Direction » Copy the lines from the line with "Locate an element" up to and including the line with "Text is located at coordinates (445, 151).", swapping "element" for "item" and changing nothing else. Leave the pictures out of your answer.

━━ Records supplied ━━

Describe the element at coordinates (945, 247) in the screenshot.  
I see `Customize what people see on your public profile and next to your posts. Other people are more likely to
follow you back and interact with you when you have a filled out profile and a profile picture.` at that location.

━━━
━━ Records supplied ━━

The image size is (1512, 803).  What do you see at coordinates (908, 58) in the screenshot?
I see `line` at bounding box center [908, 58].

━━━
━━ Records supplied ━━

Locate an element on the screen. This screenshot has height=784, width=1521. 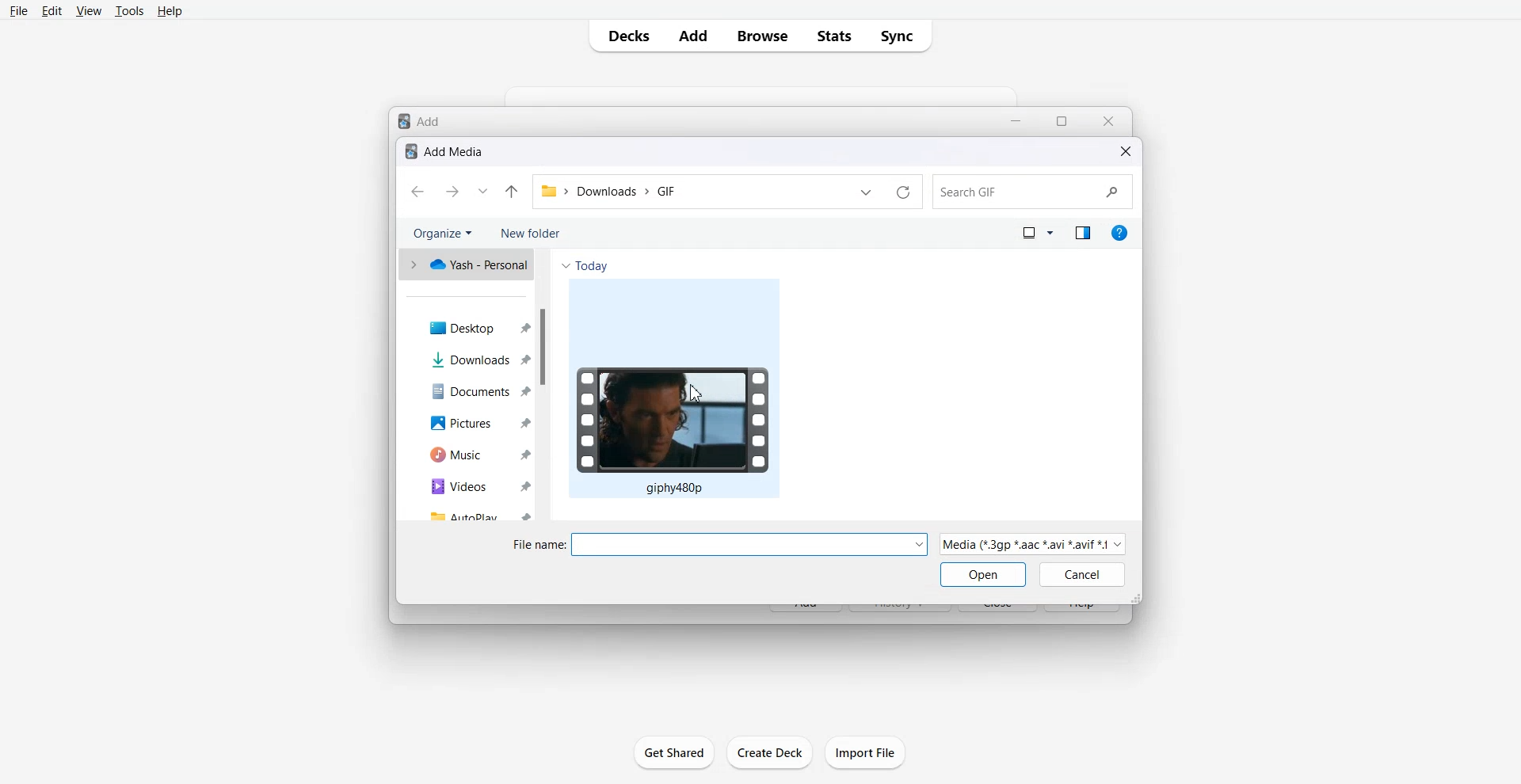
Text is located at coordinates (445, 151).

━━━

Response for this exercise »
Locate an item on the screen. This screenshot has height=784, width=1521. 
Text is located at coordinates (445, 151).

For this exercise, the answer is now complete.